Es war der Italiener Umberto Lenzi, der 1972 die Grenzen zweier Subgenres ein wenig verschmelzen ließ. Teile des Mondo-Films wie „Mondo Cane“ (1962) vermengte er mit Motiven des Kannibalenfilms, die in späteren Werken noch deutlich ausgeprägter waren.
Der Londoner Fotograf Bradley (Ivan Rassimov) ist mit dem Boot im Grenzgebiet zwischen Burma und Thailand unterwegs, als sein Führer getötet wird und er in Gefangenschaft eines Naturvolkes gerät. Anfangs für einen Fischmenschen gehalten, muss Bradley eine Reihe schmerzhafter Rituale durchleiden, doch er sieht auch die Chance, sich der Tochter des Häuptlings, Maraya (Me Me Lai) anzunähern…
Die Story ist deutlich an „Der Mann, den sie Pferd nannten“ angelehnt, die Kulissen sind ein wenig exotischer, die vermeintlichen Antagonisten etwas barbarischer. Wobei der Stamm nichts mit Kannibalismus am Hut hat, jene Menschenfresser wohnen ein paar Hütten weiter und tauchen erst nach 70 Minuten auf. Und mehr als einen angeknabberten Arm gibt es diesbezüglich nicht zu erblicken, deren Einfluss aufs Geschehen ist schlicht untergeordnet.
Stattdessen muss sich Bradley mit den Sitten der Fremden vertraut machen, wobei glücklicherweise auf eine Untertitelung verzichtet wird, denn sinngemäß verstehen sich die simplen Vorgänge von selbst. Die leicht verkitschte Liebesgeschichte ist zwischenzeitlich sogar recht niedlich, wenn sich das Paar voller Lust in einer Art Mehl wälzt, was wohl eher schlecht flutschen dürfte. Ein wenig Tragik gesellt sich im Verlauf hinzu, was die arg romantisierende Ader etwas abmildert und gleichermaßen Empathie schürt.
Rassimov macht sich indes ganz gut als leidgeprüfter Gefangener, der im Verlauf lernt, mit einem Minimum an Einfühlungsvermögen auf seine Gastgeber zuzugehen.

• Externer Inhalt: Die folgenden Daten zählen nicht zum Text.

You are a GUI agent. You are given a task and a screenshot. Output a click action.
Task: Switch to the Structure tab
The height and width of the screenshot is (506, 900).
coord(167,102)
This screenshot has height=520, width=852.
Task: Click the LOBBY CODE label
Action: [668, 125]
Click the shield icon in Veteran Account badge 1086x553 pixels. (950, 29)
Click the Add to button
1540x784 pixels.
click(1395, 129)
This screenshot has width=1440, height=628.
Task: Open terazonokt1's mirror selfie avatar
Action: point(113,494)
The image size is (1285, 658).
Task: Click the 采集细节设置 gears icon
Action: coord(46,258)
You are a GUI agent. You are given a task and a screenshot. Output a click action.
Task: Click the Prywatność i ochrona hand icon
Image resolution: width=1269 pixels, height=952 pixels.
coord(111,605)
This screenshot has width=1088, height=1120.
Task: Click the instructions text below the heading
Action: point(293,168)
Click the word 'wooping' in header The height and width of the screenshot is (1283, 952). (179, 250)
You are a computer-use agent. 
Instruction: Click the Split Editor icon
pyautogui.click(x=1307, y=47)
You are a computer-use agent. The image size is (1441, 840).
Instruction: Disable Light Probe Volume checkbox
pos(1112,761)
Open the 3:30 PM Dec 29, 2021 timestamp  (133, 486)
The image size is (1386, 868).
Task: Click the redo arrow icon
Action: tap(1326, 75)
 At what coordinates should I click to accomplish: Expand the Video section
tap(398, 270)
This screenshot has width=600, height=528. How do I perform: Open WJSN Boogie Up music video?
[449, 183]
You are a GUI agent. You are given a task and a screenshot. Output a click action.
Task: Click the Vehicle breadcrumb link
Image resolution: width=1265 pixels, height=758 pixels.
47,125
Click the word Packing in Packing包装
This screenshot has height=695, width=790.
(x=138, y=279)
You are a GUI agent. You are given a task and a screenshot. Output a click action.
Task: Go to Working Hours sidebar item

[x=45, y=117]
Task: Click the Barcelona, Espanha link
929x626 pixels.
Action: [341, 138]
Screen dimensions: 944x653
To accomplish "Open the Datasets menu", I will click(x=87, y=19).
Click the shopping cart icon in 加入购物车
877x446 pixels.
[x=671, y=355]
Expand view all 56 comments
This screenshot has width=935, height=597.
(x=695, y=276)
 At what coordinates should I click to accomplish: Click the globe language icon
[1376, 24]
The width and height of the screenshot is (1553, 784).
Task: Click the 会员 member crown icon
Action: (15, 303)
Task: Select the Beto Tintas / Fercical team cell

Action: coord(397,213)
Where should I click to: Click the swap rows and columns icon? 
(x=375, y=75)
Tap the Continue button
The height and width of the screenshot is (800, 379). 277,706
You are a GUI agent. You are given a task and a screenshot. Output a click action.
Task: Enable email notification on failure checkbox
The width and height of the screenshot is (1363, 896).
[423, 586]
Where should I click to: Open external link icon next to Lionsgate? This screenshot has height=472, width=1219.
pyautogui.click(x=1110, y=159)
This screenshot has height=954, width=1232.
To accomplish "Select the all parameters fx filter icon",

Sein Äußeres gibt derweil Anlass zum Schmunzeln, in einer Mischung aus He-Man und dem jungen Donald Trump. Seine Partnerin Me Me Lai performt ebenfalls okay, gleiches gilt für die Stammesgesellen, wobei die Kleidung der Frauen zuweilen etwas zu industriell gefertigt erscheint, - wenn sie nicht gerade nackt unterwegs sind.
Leider gibt es kaum einen Kannibalenfilm ohne Tier-Snuff, da macht auch vorliegender keine Ausnahme und opfert völlig sinnlos Ziege, Affe, Krokodil, Schlange und Mungo. Die Gewalt gegenüber Menschen bleibt da eher zurückhaltend, indem mal ein Speer trifft, eine Hand abgehackt wird und insgesamt drei Zungen entfernt werden. Angedeutete Vergewaltigungen unter dem Deckmantel typischer Stammesrituale sind immerhin inszenatorisch zurückhaltend ausgefallen.
Die simple Geschichte entpuppt sich am Ende mehr als Abenteuerfilm mit etwas Liebesgedöns, denn als reiner Kannibalenstreifen. Die Atmosphäre in dem Dorf zündet durchaus, der Score ist angenehm eingängig, allerdings wird es nur selten spannend und auch das Finale findet keine dramaturgische Steigerung. Dennoch ein Beitrag, den Genrefans einmal sichten sollten, sofern sie am Grundstein für den später deutlich härteren Kannibalenfilm interessiert sind.